Outrage of the Week: Boy Almost Suspended for Lego Gun The Size of a Cheeto

Hi Readers — I am ashamed to say this incident happened in my own city, New York. (Well, Staten Island, anyway.)

A Staten Island fourth-grader was reprimanded and almost suspended yesterday when the principal spotted him playing with a LEGO policeman and a two-inch-long toy gun during lunch, the Advance reports.

Under the city’s no-tolerance policy regarding guns in schools, PS 52 Principal Evelyn Matroianni brought 9-year-old Patrick Timoney to her office and called his mother to say the boy might be suspended for carrying the miniature toy gun to school.

Hallelujah, he avoided that fate, which I suppose should be considered a great victory. But a greater victory would have been a principal who figured that a teensy Lego gun is a teensy Lego gun and not the sign of a psychotic tween or threat to  the human race. — Lenore

43 Responses

  1. *facepalm* I’m pretty sure the no toy guns policy means no toy guns for the KIDS to play with, and doesn’t include the accessories that might come with action figures or Lego.

  2. Jen, you’d be surprised. I’ve heard of no guns allowed in dioramas of pioneers in covered wagons, etc.

  3. Thanks for the belly laugh, Lenore. Just reading your description was hilarious!

  4. And then two little twits in my neck of the woods go and make everyone all jiggy again by bringing guns to school (5th grader with a BB gun, middle-schooler with a gun gun). http://wbztv.com/local/newbury.gun.in.2.1467067.html

  5. Why don’t they just ban bringing any toys to school? Honestly, that would sound less idiotic than a “no tolerance” rule against gun-oriented toys.

  6. This story made http://detentionslip.org ! Check it out for all the crazy headlines from our schools.

  7. Yeah, well there was the time my sweet-natured, totally well-behaved 12 year old son was hauled off the train on the way to school, roughed up and dumped on the side of the road by the (heavily armed and armoured) tactical response police because some idiot saw his PINK PLASTIC water pistol and reported it to the even more idiotic guard on the train as ‘a man brandishing a gun’ and idiot guard put out an emergency call to the police.

    It happened in Australia, so you won’t see news reports in your press.

    But, oh, don’t get me started!

  8. Lenore, my kids used to go to a charter school where they were really weird regarding this. To make a long story short, I got fed up, and no I home school. My sons like the whole cowboy and Indian thing. It was totally normal when I was growing up, and none of us have become murderers =).

    My 6 year old teacher would always tell me my son was pretending to shoot people at recess, and he would draw stick men with guns. I actually thought it was a normal thing to do. Even Dr. Laura (on her show), and my former child psychology teacher said it is normal for boys to play Cowboys and Indians.

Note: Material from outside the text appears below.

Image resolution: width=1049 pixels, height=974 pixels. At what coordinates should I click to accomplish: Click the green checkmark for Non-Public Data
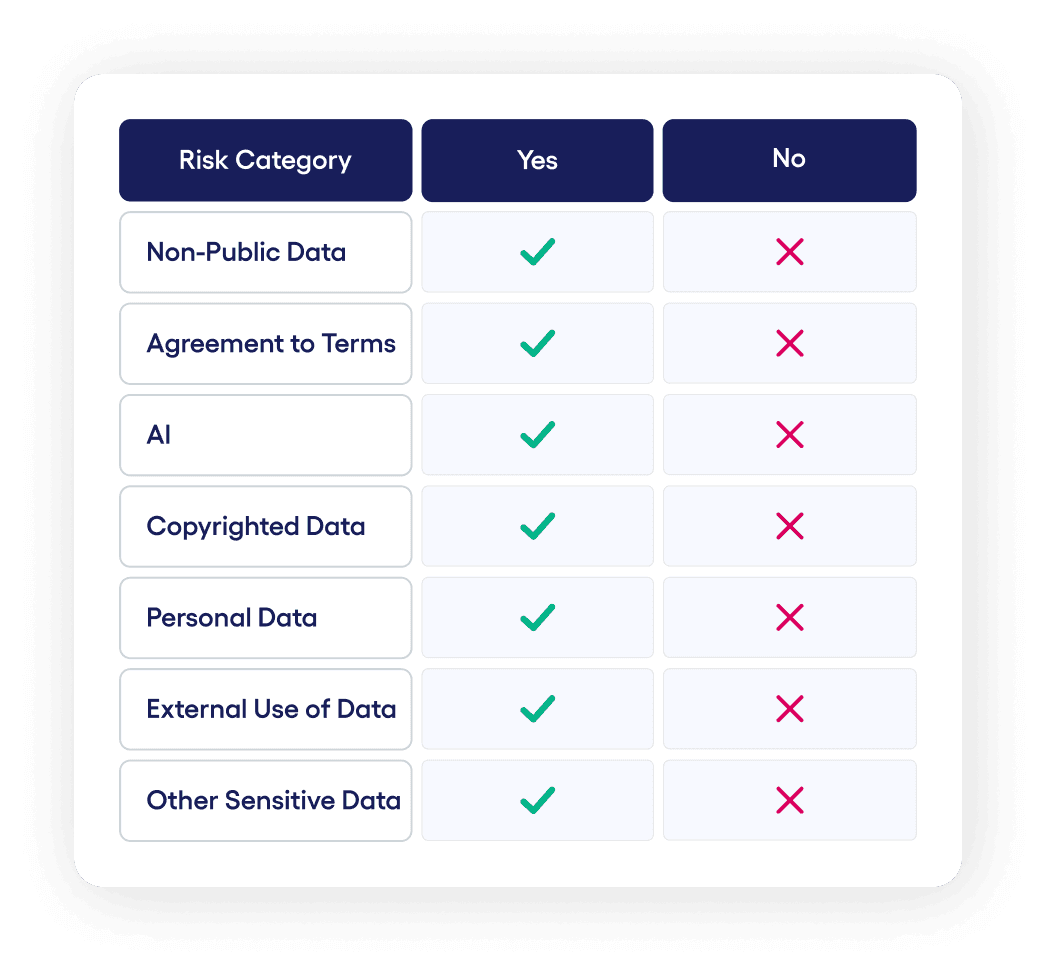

    The funny part about the complaints was the school is okay with swords!!! Think about it! Throughout history what has been more deadly a GUN or a SWORD??? When the teacher complained to me about this, I asked her why they are okay with the kids playing knights (and yes, they held swords). She said the sword in that case is symbolic, whereas my sons behavior was inappropriate.

    Ever parent needs to read “BRAIN SEX”. It is an awesome book, and I am glad I read it before my boys became typical boys. The book is a scientific study about the differences between the male and female brain. Lenore, if you haven’t read it, you have to! I know you’ll like it because it goes along with a lot of your theories. It talks a lot about how boys were created to be the hunter, and it is natural for boys to like weapons and play wrestling. I remember my child psychology teacher (she was from England) said how she thought Americans are really weird for not letting their boys be boys. She said it is healthy for boys to wrestle, etc.

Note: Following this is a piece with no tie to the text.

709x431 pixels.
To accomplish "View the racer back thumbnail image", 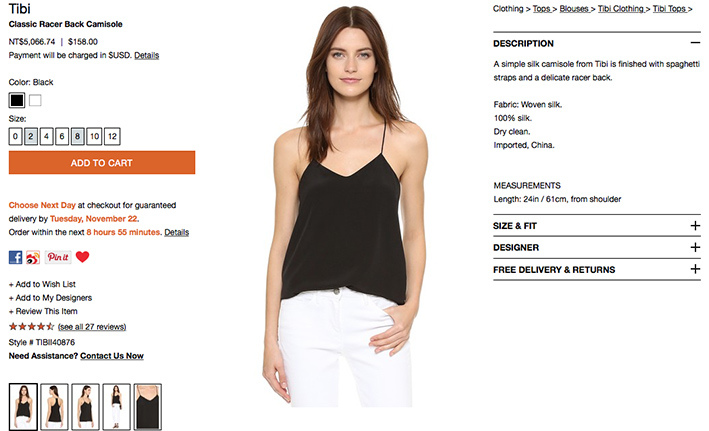I will point(54,406).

    Catherine, I am so sorry about what happened to your son! I don’t know what I would do in your situation. I hope your son got over the incident.

    For the mother whose son almost got suspended. I really feel for you! I am glad I decided home schooling my kids to avoid people who lack common sense. However, I understand home schooling is not for everyone. I hope you get some revenge regarding this!!!!!

  9. As quoted on the Fox 5 news, the boy was told by the Principal “a gun is a gun.” I can only boggle at the sheer stupidity and blind devotion to doctrine that the school leader displays.

  10. Every boy in my elementary school would have been suspended under this standard 20 years ago. We had a lot of wood chips, and a lot of them were vaguely pistol shaped.

    On second thought, what are the odds that the woodchip company now goes through their stock to destroy gun-shaped chips? Higher than zero, certainly.

  11. I once went into a toy store on the Upper West Side and asked for “Risk.” The saleslady said, “We don’t stock war games.” I didn’t ask about chess.

  12. I dunno… have any of you ever tried to enforce a rule like “no guns, no toy guns”? The slope is as slippery as greased Jell-o. Sure, maybe they need to re-evaluate the rule, but you try to decide exactly where the line is between Lego guns, guns made out of a hot-dog bun, squirt guns, diorama guns, model guns, toy guns, etc. @ gun-shaped wood-chips: We weren’t allowed. It was the SHOOTING that was the problem, not the device. Don’t shoot people, not with anything, ever, was the rule.

    I don’t think it’s the worst rule in the world, personaly, although I don’t get the whole suspension of seven-year-olds.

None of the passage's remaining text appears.